Sunday 4 September 2016

Jim's column 3.9.2016

The re-named, re-launched Football League Trophy (for the time-being called the Checkatrade Trophy) kicked off this week with the Sky Blues entertaining West Ham's Under 23 team and emerging with a 4-2 victory. I am not in favour of the 'pilot' re-structuring which sees a number of Premiership & Championship club's Under 23 teams participating in the new group stages. Fans around the country turned their backs on the competition this week with the vast majority of attendances for the first round of matches under 1,000 and some as low as 400. There were 2,091 at the Ricoh – an attendance only topped at Bramall Lane – and the pitiful crowds may convince the Football League that they have made a mistake. Billed as ‘innovation’, a phrase that is not always a good thing, first impressions are that this is a half baked solution to a problem that never existed in the first place and one that pleases no one, especially the fans.

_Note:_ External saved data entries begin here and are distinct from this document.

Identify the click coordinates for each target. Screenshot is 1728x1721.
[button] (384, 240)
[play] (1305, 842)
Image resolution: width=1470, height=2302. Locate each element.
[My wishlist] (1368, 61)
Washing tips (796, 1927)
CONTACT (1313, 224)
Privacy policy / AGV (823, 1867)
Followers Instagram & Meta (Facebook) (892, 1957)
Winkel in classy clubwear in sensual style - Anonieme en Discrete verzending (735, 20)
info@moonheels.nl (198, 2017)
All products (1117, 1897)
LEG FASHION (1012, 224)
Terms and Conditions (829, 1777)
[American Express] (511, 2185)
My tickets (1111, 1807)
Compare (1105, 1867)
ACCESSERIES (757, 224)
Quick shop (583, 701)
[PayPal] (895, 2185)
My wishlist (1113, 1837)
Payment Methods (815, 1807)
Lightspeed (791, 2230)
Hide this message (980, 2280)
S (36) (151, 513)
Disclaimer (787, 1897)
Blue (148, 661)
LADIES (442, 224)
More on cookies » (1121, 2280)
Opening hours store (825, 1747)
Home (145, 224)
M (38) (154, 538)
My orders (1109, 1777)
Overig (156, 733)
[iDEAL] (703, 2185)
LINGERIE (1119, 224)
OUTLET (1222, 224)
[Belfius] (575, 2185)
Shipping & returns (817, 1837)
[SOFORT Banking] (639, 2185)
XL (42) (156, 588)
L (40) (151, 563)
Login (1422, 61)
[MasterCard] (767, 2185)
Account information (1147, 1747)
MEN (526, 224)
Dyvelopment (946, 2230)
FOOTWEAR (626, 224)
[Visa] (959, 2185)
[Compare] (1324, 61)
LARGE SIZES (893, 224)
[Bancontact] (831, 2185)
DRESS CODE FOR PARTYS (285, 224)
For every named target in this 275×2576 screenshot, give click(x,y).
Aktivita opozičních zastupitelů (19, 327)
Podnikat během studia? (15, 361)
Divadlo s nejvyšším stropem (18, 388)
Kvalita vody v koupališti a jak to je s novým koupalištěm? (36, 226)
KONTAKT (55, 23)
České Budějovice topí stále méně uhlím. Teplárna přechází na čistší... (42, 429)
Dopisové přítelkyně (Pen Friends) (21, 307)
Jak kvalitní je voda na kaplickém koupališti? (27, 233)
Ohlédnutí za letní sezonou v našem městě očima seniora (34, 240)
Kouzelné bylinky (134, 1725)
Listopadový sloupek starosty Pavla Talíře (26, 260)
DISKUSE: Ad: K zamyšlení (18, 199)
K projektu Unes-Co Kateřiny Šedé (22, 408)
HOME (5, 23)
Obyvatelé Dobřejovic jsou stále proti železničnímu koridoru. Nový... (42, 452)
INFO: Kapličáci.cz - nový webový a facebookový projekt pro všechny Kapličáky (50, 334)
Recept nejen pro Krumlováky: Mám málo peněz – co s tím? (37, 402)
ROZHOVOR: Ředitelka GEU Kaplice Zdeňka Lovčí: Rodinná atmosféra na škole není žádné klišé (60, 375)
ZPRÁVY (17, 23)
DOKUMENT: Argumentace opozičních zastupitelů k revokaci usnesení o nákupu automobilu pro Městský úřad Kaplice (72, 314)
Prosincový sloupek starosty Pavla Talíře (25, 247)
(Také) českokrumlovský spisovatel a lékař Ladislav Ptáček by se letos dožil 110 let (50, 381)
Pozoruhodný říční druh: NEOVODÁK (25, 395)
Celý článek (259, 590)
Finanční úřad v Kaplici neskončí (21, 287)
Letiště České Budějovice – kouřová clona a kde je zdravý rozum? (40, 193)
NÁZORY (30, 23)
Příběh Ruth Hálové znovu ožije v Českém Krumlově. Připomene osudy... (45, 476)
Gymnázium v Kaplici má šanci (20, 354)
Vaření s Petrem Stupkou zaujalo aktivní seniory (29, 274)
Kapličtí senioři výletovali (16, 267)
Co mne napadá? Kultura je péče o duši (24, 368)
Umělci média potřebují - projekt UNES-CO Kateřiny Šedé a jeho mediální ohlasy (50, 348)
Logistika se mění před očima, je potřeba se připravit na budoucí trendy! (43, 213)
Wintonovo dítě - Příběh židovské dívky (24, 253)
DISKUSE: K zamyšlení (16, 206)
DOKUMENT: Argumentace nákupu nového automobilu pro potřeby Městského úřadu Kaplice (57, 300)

It's still not clear to fans why the FL made these radical changes and it does not bode well for next summer when the 72 League clubs vote on a major restructuring of the League to expand the current three divisions of 24 clubs to four divisions of 20. Coventry City have always been known as innovators, especially under Jimmy Hill and Derrick Robins, but the latest changes and the proposals on the table next summer would surely have those two giants from the club's history turning in their graves.

There are still however some benefits of the re-jigged competition, primarily a Wembley final. Try telling the 40,000 Oxford United fans who followed their team to Wembley for last year's final that the competition is a waste of time. And, if the Sky Blues happen to get a whiff of Wembley in their nostrils, the fans will turn out in hordes, as they did in 2013 when over 31,000 watched the Crewe game.

Many people have asked me this week how Tuesday night's crowd ranks in the club's all-time low crowds. Putting aside the attendances at Sixfields (there were 12 crowds below 2,000 there with the lowest 1,214 v Hartlepool in the FA Cup) the lowest in the club's time in the Football League (post-1919) for senior games are as follows:

1,086 v Millwall (Full Members Cup) 1985-86
2,059 v Crystal Palace (Division Three South) 1927-28
2,091 v West Ham Under 23s (Football League Trophy) 2016-17
3,781 v Wimbledon (Full Members Cup) 1989-90
3,974 v Newport County (Division Three South) 1954-55
4,744 v Hartlepools (Division Three North) 1925-26
4,785 v QPR (Division Three South) 1953-54
4,976 v Portsmouth (League Cup) 2016-17

I'm pretty sure the next game in the competition (at home to Northampton on 4th October) will generate a larger crowd than Tuesday's, and with one win under their belts there is a good opportunity to progress in the trophy.